Di samping itu, para ulama hadith pada periode ini mengumpulkan hadith-hadith yang terdapat dalam beberapa kitab ke dalam sebuah kitab tertentu, di antaranya adalah Kitab Fami’ Al-Masanid wa As-Sunan Al-Hadi li Aqwami Sanan, karangan Al-Hafidz Ibnu Katsir, dan fami’ul  fawami susunan Al-Hafidz As-Suyuthi (911 H).
Banyak kitab dalam berbagai ilmu yang mengandung hadith-hadith yang tidak disebut perawinya dan pen-takhrij-nya. Sebagian ulama pada masa ini berusaha menerangkan tempat-tempat pengambilan hadith-hadith itu dan nilai-nilainya dalam sebuah kitab yang tertentu, di antaranya Takhrij Hadith TafsirAl-Kasysyaf karangan Al-Zailai’i (762), Al-Kafi Asy-Syafi fi Tahrij Ahadith Al-Kasyasyaf oleh Ibnu Hajar Al-’Asqalani, dan masih banyak lagi kitab takhrij lain.

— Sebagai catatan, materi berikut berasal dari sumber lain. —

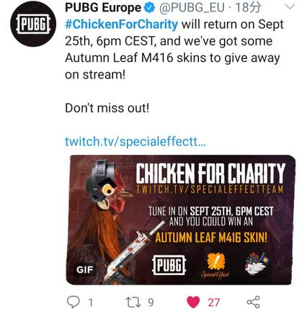Share the tweet with the share icon
The height and width of the screenshot is (317, 307).
point(254,302)
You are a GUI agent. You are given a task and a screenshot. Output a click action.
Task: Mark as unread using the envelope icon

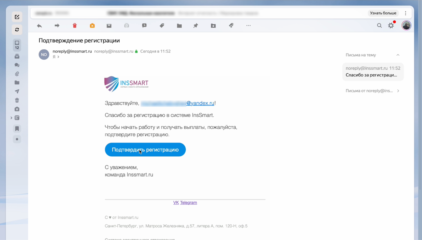coord(109,26)
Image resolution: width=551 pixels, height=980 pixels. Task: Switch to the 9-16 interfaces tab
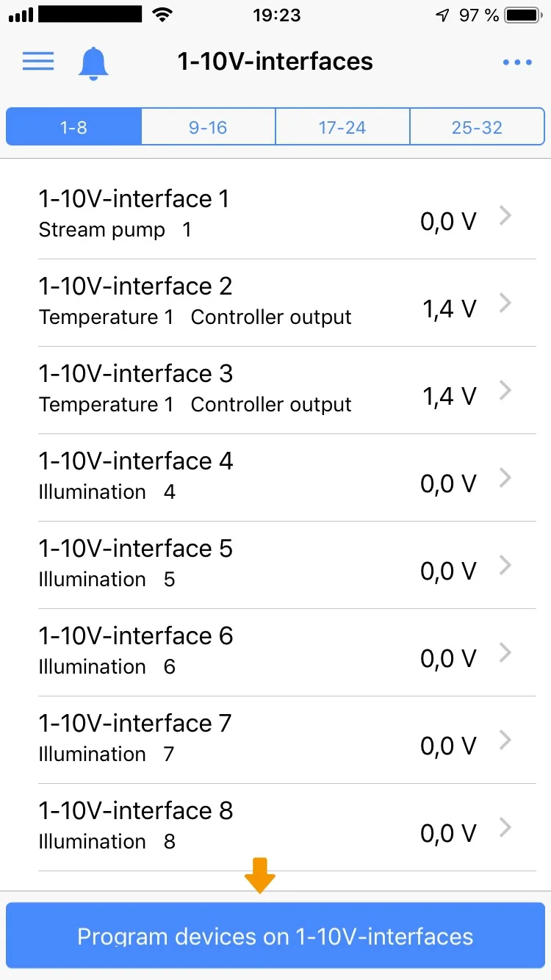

4. Kedudukan Hadith sebagai Sumber Hukum Islam
Sunnah adalah sumber hukum Islam (pedoman hidup kaum Muslimin) yang kedua setelah Al-Qur’an. Bagi mereka yang telah beriman terhadap Al-Qur’an sebagai sumber hukum Islam, maka secara otomatis harus percaya bahwa Sunnah juga merupakan sumber hukum Islam setelah al-Qur’an. Bagi mereka yang menolak kebenaran Sunnah sebagai sumber hukum Islam, bukan saja memperoleh dosa, tetapi juga murtad hukumnya. Ayat-ayat Al-Qur’an sendiri telah cukup menjadi alasan yang pasti tentang kebenaran Al-Hadith, ini sebagai sumber hukum Islam. Di dalam Al-Quran dijelaskan umat Islam harus kembali kepada Al-Qur’an dan As-Sunnah, diantara ayatnya adalah sebagai berikut:[69]
1. Setiap Mu’min harus taat kepada Allah dan kepada Rasulullah. (Al-Anfal: 20, Muhammad: 33, an-Nisa: 59, Ali ‘Imran: 32, al- Mujadalah: 13, an-Nur: 54, al-Maidah: 92).
2. Patuh kepada Rasul berarti patuh dan cinta kepada Allah. (An-Nisa: 80, Ali ‘Imran: 31)
3. Orang yang menyalahi Sunnah akan mendapatkan siksa. (Al-Anfal: 13, Al-Mujadilah: 5, An-Nisa: 115).
4. Berhukum terhadap Sunnah adalah tanda orang yang beriman. (An-Nisa: 65).
Alasan lain mengapa umat Islam berpegang pada hadith karena selain memang di perintahkan oleh Al-Qur’an, juga untuk memudahkan dalam menentukan (menghukumi) suatu perkara yang tidak dibicarakan secara rinci atau sama sekali tidak dibicarakan di dalam Al Qur’an sebagai sumber hukum utama. Apabila Sunnah tidak berfungsi sebagai sumber hukum, maka kaum Muslimin akan mendapatkan kesulitan-kesulitan dalam berbagai hal, seperti tata cara shalat, kadar dan ketentuan zakat, cara haji dan lain sebagainya. Sebab ayat-ayat Al-Qur’an dalam hal ini tersebut hanya berbicara secara global dan umum, dan yang menjelaskan secara terperinci justru Sunnah Rasulullah. Selain itu juga akan mendapatkan kesukaran-kesukaran dalam hal menafsirkan ayat-ayat yang musytarak (multi makna), muhtamal (mengandung makna alternatif) dan sebagainya yang mau tidak mau memerlukan Sunnah untuk menjelaskannya. Dan apabila penafsiran-penafsiran tersebut hanya didasarkan kepada pertimbangan rasio (logika) sudah barang tentu akan melahirkan tafsiran-tafsiran yang sangat subyektif dan tidak dapat dipertanggungjawabkan.
Imam-imam pembina mazhab semuanya mengharuskan kita umat Islam kembali kepada As_sunnah dalam menghadapi permasalahannya.
Asy-Syafi’i berkata;

إذا وجدتم في كتابي خلاف سنة رسول الله ص م فقولوا بسنة رسول الله ص م ودعوا ما قلت
Apabila kamu menemukan dalam kitabku sesuatu yang berlawanan dengan sunnah Rasulullah Saw. Maka berkatalah menurut Sunnah Rasulullah Saw, dan tinggalkan apa yang telah aku katakan.”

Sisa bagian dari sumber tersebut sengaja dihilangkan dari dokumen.